Or – “There’s A Guy Here Asking To Be Paid, Said Something About The Children?”

Scott Summers learns the price of hubris, while Hope Summers comes into her own…  Your Major Spoilers review awaits!

Writer: Jason Aaron/Brian Michael Bendis/Ed Brubaker/Matt Fraction/Jonathan Hickman
Scripter: Ed Brubaker
Penciler: Adam Kubert
Inker: John Dell
Cover Artist: Jim Cheung & Justin Ponsor/Adam Kubert & Justin Ponsor/Nick Bradshaw & Marte Gracia
Colorist: Laura Martin w/ Larry Molinar
Letterer: Chris Eliopoulos
Editor: Tom Brevoort
Publisher: Marvel Comics
Cover Price: $3.99

Previously, in Avengers Vs. X-Men:  The Phoenix Fivesome is down to a gruesome twosome, as Namor, Colossus and Magik have all been defeated.  Their power, however, has been redistributed to Cyclops and The White Queen, each of whom has found themselves even more unstable than before.  Cyclops, for his part, has had quite enough of the Avengers and their pesky “not dying” thing, and has gone to K’un Lun to clear up the whole superhero war for good.  Will he end up as the Lonesome Mesome?  Not if the remaining Avengers have anything to say about it…


The issue opens with a sequence that it truly disturbing, not just because one of Marvel’s oldest heroes is attacking his own adopted granddaughter with the power of a living sun, but because of the clear change in Cyclops’ usual staid and boring character.  He openly mocks Iron Fist’s power, and brutally disposes of any Avengers that cross his path with open contempt, slapping down Iron Fist, The Thing and Thor like tenpins.  Back on Utopia, Emma Frost is likewise having control issues, enforcing her will upon all the mutants, and even forcing Magneto to her will.  It’s a very effective use of actions in place of words, especially when Iron Man goes in all guns ablaze, fightin’ and fightin’ with repulsor rays…

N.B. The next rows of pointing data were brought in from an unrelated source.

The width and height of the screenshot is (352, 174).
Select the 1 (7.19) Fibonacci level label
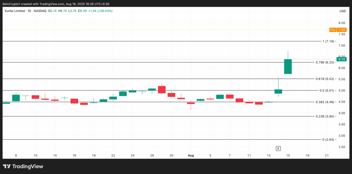click(328, 41)
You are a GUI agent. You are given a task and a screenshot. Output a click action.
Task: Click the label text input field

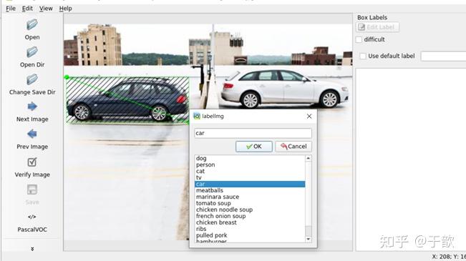(253, 133)
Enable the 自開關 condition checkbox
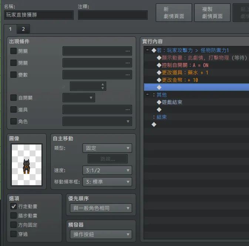Viewport: 249px width, 246px height. point(13,98)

…and gets his tin-plated tuchas handed to him.  Cyclops stalks the mystical city, yelling for Hope the way Luther yelled for the Warriors to come out and play, finding his only threat in the power of Shao Lao the Undying, the dragon whose energies power the Iron Fist!


I do like the use of Marvel history here, even if I’m not 100% onboard with the intertwining of the history of the Phoenix and the Iron Fist, and the Dragon gets in the first meaningful hits on Cyclops.  From a visual standpoint, the issue is well-choreographed overall, and Adam Kubert’s Shao Lao is quite impressive.  Sadly, his humans figures (especially Hope and Wanda Maximoff) suffer from a bad case of facial-feature creep, and the expressions throughout the issue are pretty much either completely placid or psychotic rage.  I do like the way the issue ends, with a suddenly reversal of fortune for the Mighty Avengers, and a scene that almost makes the K’un Lun retcon cool for me, and I’m left strongly anticipating next issue as the crossover machine finally grinds down to a halt.  I’m very much hoping that Marvel editorial doesn’t try to just sweep this whole thing under the carpet, as the actions of the Phoenix Five are getting more and more unforgivable, and Cyclops isn’t going to be able to just flip his hair and forget that all of this happened.


This has been a pretty enjoyable crossover event for me, and there have been some very enjoyable moments throughout, including a couple that should have long-term, meaningful effects for the Marvel U.  I truly hope that actually happens in the next couple of issues, but the Next Big Thing is already in motion at Marvel, and the solicits make it clear who wins and who loses the big picture game.  Still, as someone said, it’s the journey, not the destination that matters, and there’s still a chance to make this trip unforgettable, if the creators have the guts to pull it off.  Avengers Vs. X-Men #10 loses points in the dismount, but manages to pull of a couple of impressive moments, earning a still-impressive 3.5 out of 5 stars overall. 

Rating: ★★★½☆


About Author

Once upon a time, there was a young nerd from the Midwest, who loved Matter-Eater Lad and the McKenzie Brothers... If pop culture were a maze, Matthew would be the Minotaur at its center. Were it a mall, he'd be the Food Court. Were it a parking lot, he’d be the distant Cart Corral where the weird kids gather to smoke, but that’s not important right now... Matthew enjoys body surfing (so long as the bodies are fresh), writing in the third person, and dark-eyed women. Amongst his weaponry are such diverse elements as: Fear! Surprise! Ruthless efficiency! An almost fanatical devotion to pop culture! And a nice red uniform.


  1. Isn’t Shao Lao the dragon you summon by gathering all seven of his balls together? (If you don’t get the reference, you should read more manga)

  2. “Isn’t Shao Lao the dragon you summon by gathering all seven of his balls together?”

    No. Shao Lao the Dragon is what Leroy became after Shonuff asks him, “Who’s the master?!?”